Cronaca

Sicurezza sui bus, i dubbi del sindacato

Faisa Cisal: «Il tempo degli alibi e dei rinvii è finito»


Premio di risultato scaduto, sicurezza sul posto di lavoro e servizio offerto all’utenza.

Sono solo alcuni degli argomenti sui quali la Faisa Cisal chiede di aprire un confronto con l’Amat ma il sindacato denuncia «l’ennesimo rinvio» dell’incontro con i vertici dell’azienda. «La “storia infinita” ha inizio il 5 gennaio del 2016 quando, anche in conseguenza della sottoscrizione del nuovo contratto dei lavoratori del 28 novembre 2015, cominciammo a fare richiesta di convocazione all’Amat, proponendo una serie di incontri da programmare che nell’arco di tutto il 2016, avremmo potuto traguardare.

Le richieste avanzate, partendo dal “premio di risultato” scaduto da ben 8 anni; pianta organica; organizzazione del lavoro del personale viaggiante, impianti fissi e officine, sosta e custodi; salubrità degli ambienti di lavoro; trasformazione di orario di lavoro da part-time a full-time; ricontrattazione del piano di rilancio chilometrico; ticket pasto; la sicurezza sul posto di lavoro; il servizio offerto all’utenza; parco autobus e manutenzione degli stessi, non hanno prodotto alcun risultato in a causa dei frequenti rinvii. L’acquisto degli autobus di seconda mano, usato come specchietto per le allodole, ha prodotto dispendio di forze economiche senza migliorare la situazione in termini di efficienza e servizio offerto, basti pensare che proprio questo “usato garantito” in molti occasioni è rimasto, nel migliore dei casi, nell’officina di via Cesare Battisti 657, dove ha sede il deposito dell’Amat, in altre circostanze più gravi, presso le officine esterne per mesi e mesi in attesa dei pezzi di ricambio. Sei marchi diversi di autobus che circolano in città – si legge nella nota firmata dal segretario provinciale Piero Greco e dai componenti della segreteria aziendale della Faisa Cisal, Paolo Donnarumma e Michela Petralia – creano confusione anche grazie alle diverse colorazioni rivenienti dalle aziende di appartenenza, che originano una disomogeneità nel parco circolante facendo perdere l’identità di un’azienda dalle alte potenzialità che purtroppo non vengono sfruttate».

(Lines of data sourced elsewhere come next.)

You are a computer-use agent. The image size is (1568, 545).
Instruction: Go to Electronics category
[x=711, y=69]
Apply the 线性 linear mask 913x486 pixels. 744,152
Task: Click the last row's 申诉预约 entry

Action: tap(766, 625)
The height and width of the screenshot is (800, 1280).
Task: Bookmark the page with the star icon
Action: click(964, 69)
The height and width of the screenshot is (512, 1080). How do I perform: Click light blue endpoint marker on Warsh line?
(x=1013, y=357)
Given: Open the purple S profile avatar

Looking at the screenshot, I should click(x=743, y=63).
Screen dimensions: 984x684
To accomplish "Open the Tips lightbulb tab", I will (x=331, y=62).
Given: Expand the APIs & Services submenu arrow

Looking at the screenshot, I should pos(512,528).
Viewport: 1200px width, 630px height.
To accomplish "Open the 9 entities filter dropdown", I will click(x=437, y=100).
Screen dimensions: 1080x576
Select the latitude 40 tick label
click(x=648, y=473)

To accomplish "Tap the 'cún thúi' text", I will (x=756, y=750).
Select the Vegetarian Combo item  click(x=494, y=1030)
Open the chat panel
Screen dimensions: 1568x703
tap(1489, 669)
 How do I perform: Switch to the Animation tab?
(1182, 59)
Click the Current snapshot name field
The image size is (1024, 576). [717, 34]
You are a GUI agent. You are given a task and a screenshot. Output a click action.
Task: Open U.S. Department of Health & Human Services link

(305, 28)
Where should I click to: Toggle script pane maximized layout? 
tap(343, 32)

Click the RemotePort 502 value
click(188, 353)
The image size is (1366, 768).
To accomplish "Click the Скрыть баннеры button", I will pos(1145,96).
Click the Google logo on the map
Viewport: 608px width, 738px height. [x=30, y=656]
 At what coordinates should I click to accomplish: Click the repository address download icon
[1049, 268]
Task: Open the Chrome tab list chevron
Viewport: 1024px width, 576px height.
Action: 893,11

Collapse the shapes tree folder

Critiche vengono mosse anche riguardo alla sicurezza. «Autisti costretti a guidare mezzi improbabili dove la sicurezza, a volte, non è garantita al cento per cento, da sospensioni logore, freni al limite, rumorosità eccessiva, forti vibrazioni, sistemi di ventilazione inefficienti, perdite di combustibile e oli che poi imbrattano le vie cittadine con conseguente impegno economico da parte dell’Amat per l’intervento della ditta preposta alla bonifica. Poi quando i lavoratori ne escono con le ossa rotte la società partecipata non vuole neanche riconoscerli un ticket pasto che tra l’altro è completamente deducibile ai fini fiscali fino al limite dei 7 euro, ovvero se proprio l’azienda si dovesse spingere a tanto, scatterebbe la richiesta di ridurre le percorrenze, innalzando il dato dei chilometri in capo ad ogni agente fino ai 26.000/28.000 all’anno, quando a Milano l’Atm con 12.000/14.000 all’anno per agente, risulta una delle realtà più efficienti nel panorama del trasporto pubblico locale. Ma noi non pretendiamo così tanto».

Riguardo agli ausiliari della sosta, la Faisa Cisal rivendica: «sono praticamente la metà rispetto al 2007 e quindi portarli ad un contratto a tempo pieno, considerando che ormai mancano poche ore per il completamento, costerebbe pochi euro rispetto a quelli che si potrebbero invece incassare aumentando i profili orari. Il sindaco, insieme alla società partecipata, devono assumersi la responsabilità di quanto sta accadendo, il tempo degli alibi e dei rinvii deve finire. Ora attendiamo la prossima convocazione di domani che si sarebbe dovuta tenere l’11, poi rinviata al 18 novembre».